# Walking Horse colt color guessing game?



## paintgirl96 (Oct 6, 2012)

Here are 2 pictures I got too upload!

View attachment 218273

View attachment 218281


----------



## NdAppy (Apr 8, 2009)

Your links don't work.


----------



## Peppy Barrel Racing (Aug 16, 2011)

Is it bandit in your album? I'll post the pics for you if you need help.


----------



## Nokotaheaven (Apr 11, 2012)

Off topic, but by your signature I'm guessing you're a fan of Chris Ledoux?


----------



## paintgirl96 (Oct 6, 2012)

Peppy Barrel Racing said:


> Is it bandit in your album? I'll post the pics for you if you need help.

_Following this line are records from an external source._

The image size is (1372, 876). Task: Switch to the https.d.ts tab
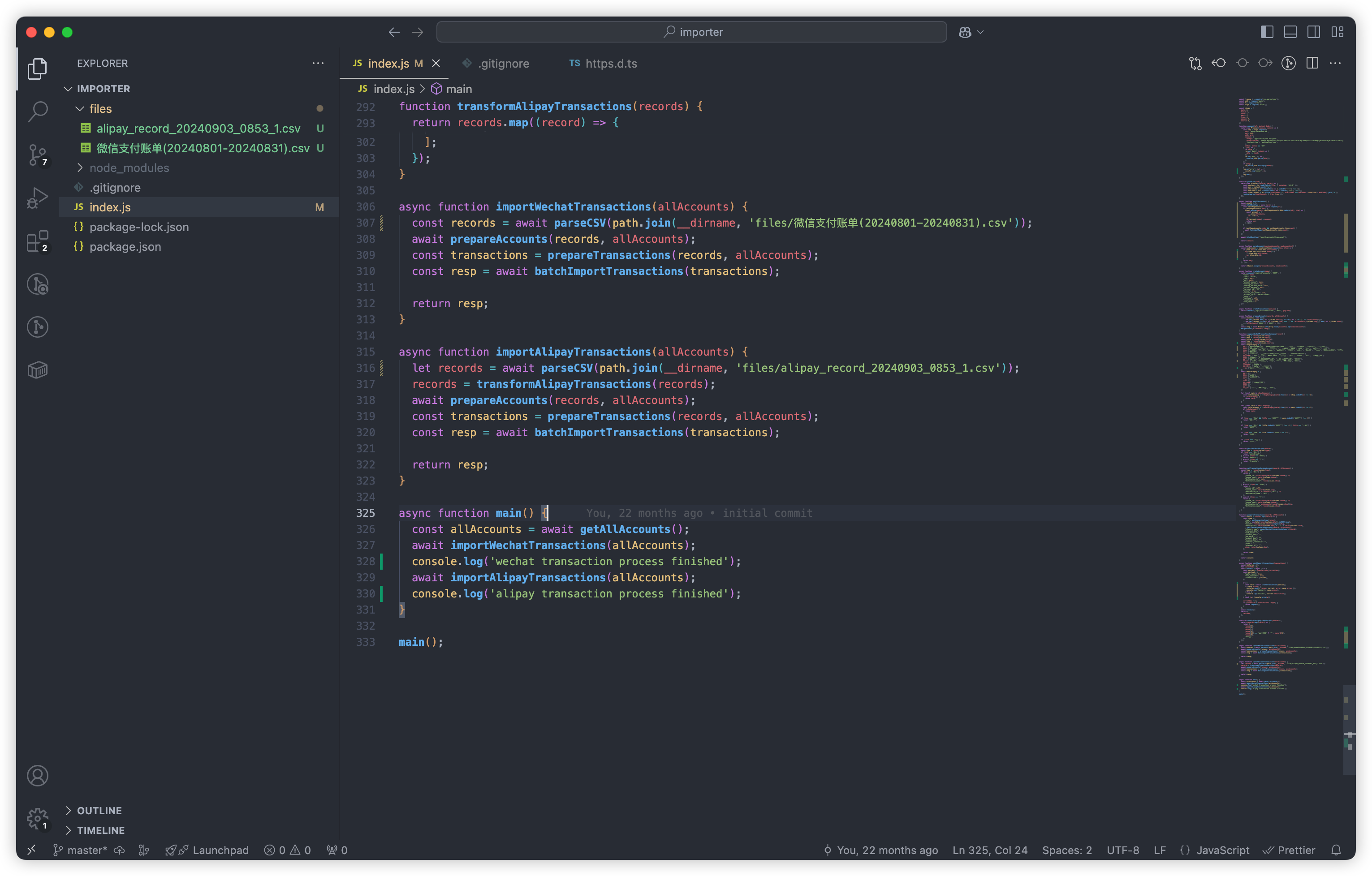(x=611, y=63)
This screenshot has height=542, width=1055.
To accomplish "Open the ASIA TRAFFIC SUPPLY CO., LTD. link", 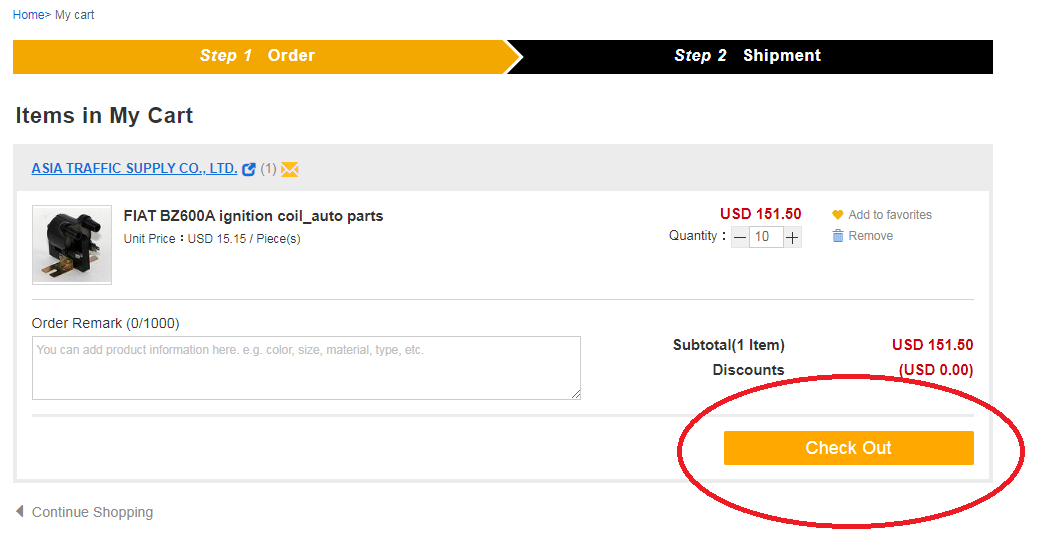I will click(134, 169).
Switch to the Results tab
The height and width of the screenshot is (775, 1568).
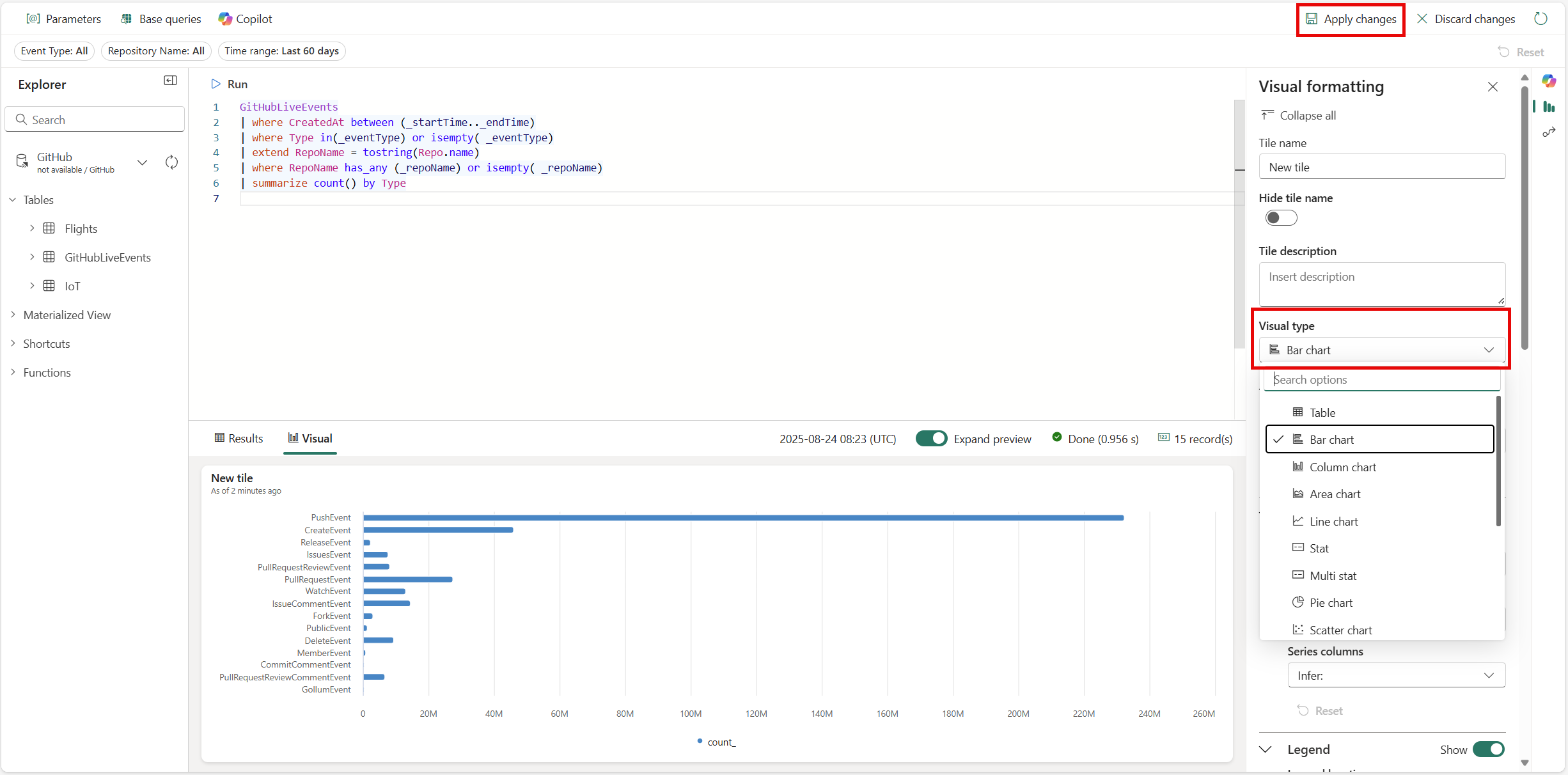pos(239,439)
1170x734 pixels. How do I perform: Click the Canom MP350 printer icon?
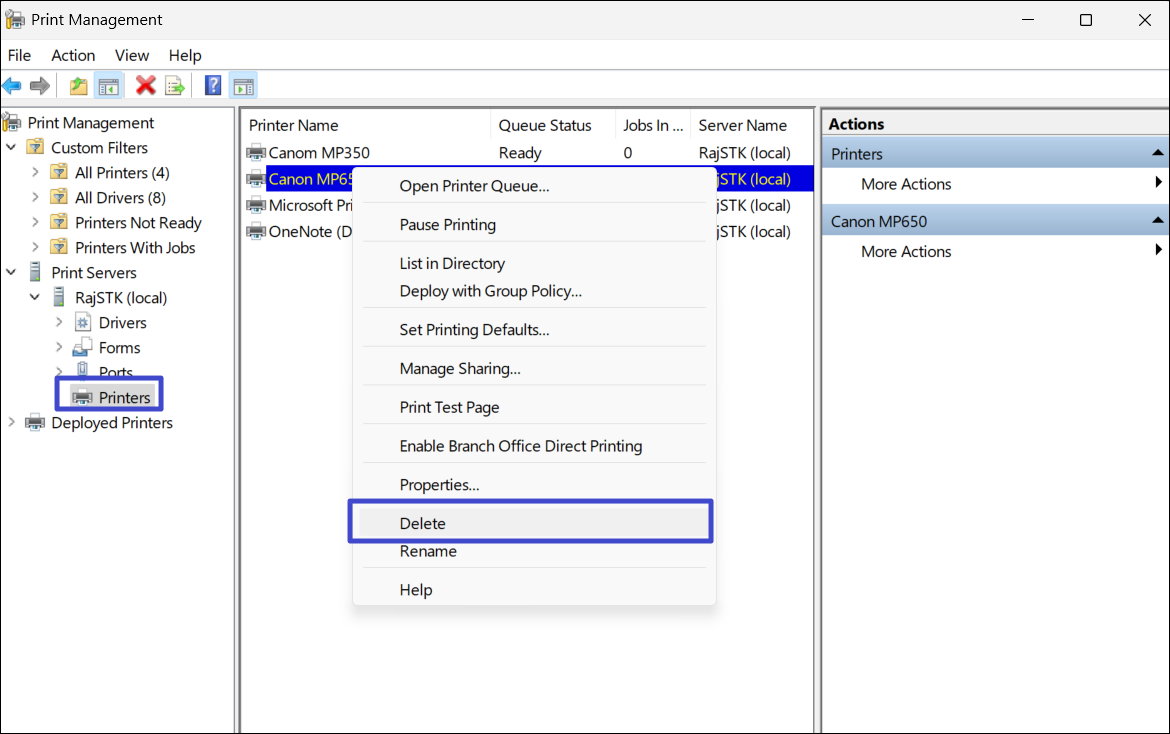click(x=257, y=153)
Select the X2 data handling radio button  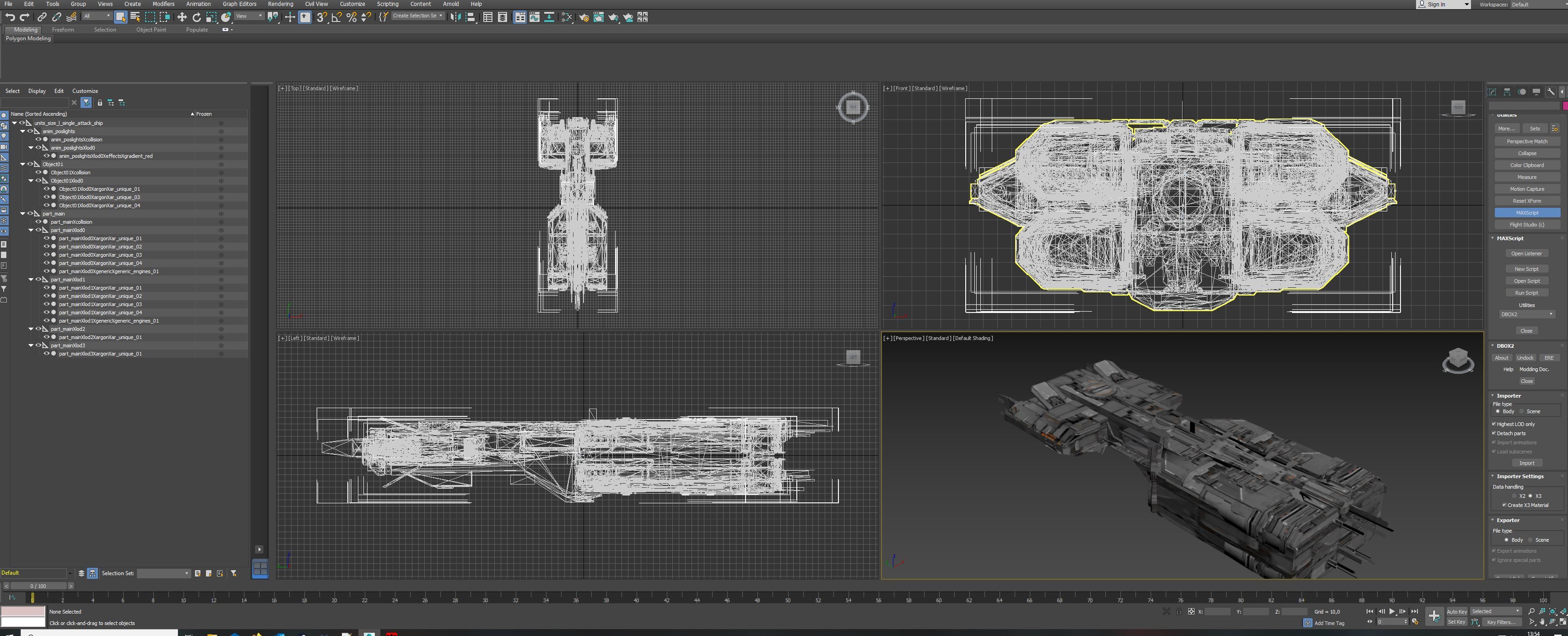pyautogui.click(x=1514, y=496)
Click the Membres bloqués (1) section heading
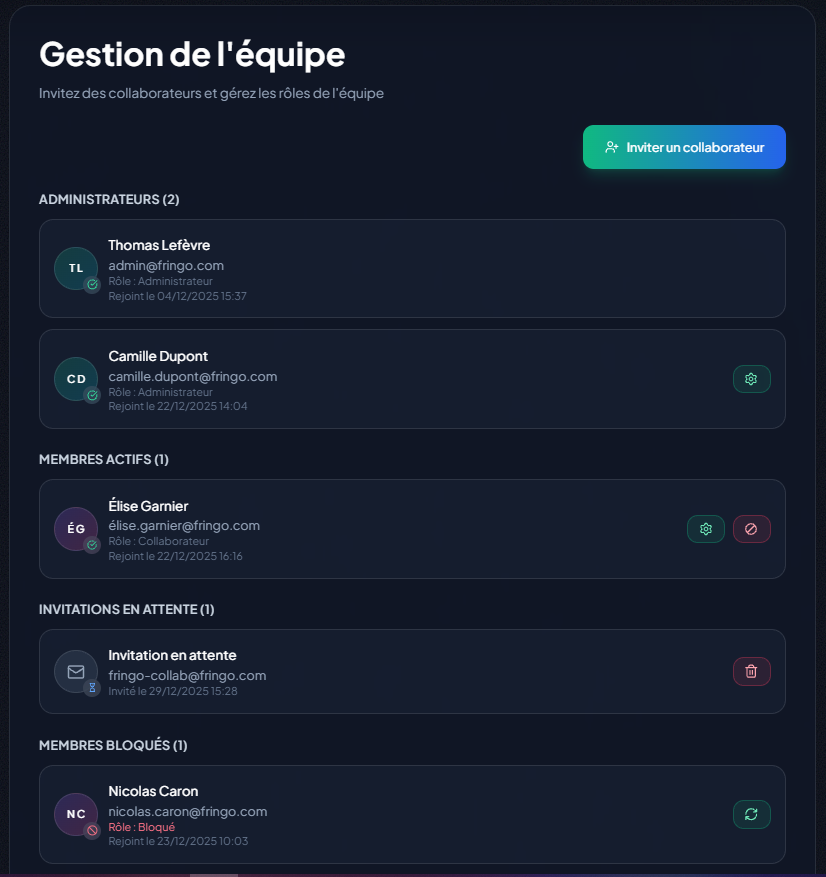826x877 pixels. [113, 745]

Yes! Bandit. Please do it, my computer refuses to do it for some reason on messages. Thank you so much!


----------



## paintgirl96 (Oct 6, 2012)

Nokotaheaven said:


> Off topic, but by your signature I'm guessing you're a fan of Chris Ledoux?


Yes, I love Chris Ledoux!


----------



## Peppy Barrel Racing (Aug 16, 2011)

Ok here you go . And I'm gonna say he is bay or maybe brown based. Definitely getting that first dark foal shed.

























_Posted via Mobile Device_


----------



## Dreamcatcher Arabians (Nov 14, 2010)

I'm going to go with Bay. He's a cutie!


----------



## NdAppy (Apr 8, 2009)

Going to disagree. his new foal pics show a black foal. His foal coat is sunfaded. 

















Bandit the horse


----------



## Peppy Barrel Racing (Aug 16, 2011)

Oh your right! If I'd seen those I would of said black. Just a very sun faded baby coat.
_Posted via Mobile Device_


----------



## Nokotaheaven (Apr 11, 2012)

paintgirl96 said:


> Yes, I love Chris Ledoux!


That's awesome cause I do too


----------



## paintgirl96 (Oct 6, 2012)

So he will shed out black?  If he does, are there any precautions to take on how to keep him from fading, besides keeping him out of the sun for long periods of time? 
& Chris Ledoux is amazing. If I ever have my confidence shakin or anything, I always turn to his music.


----------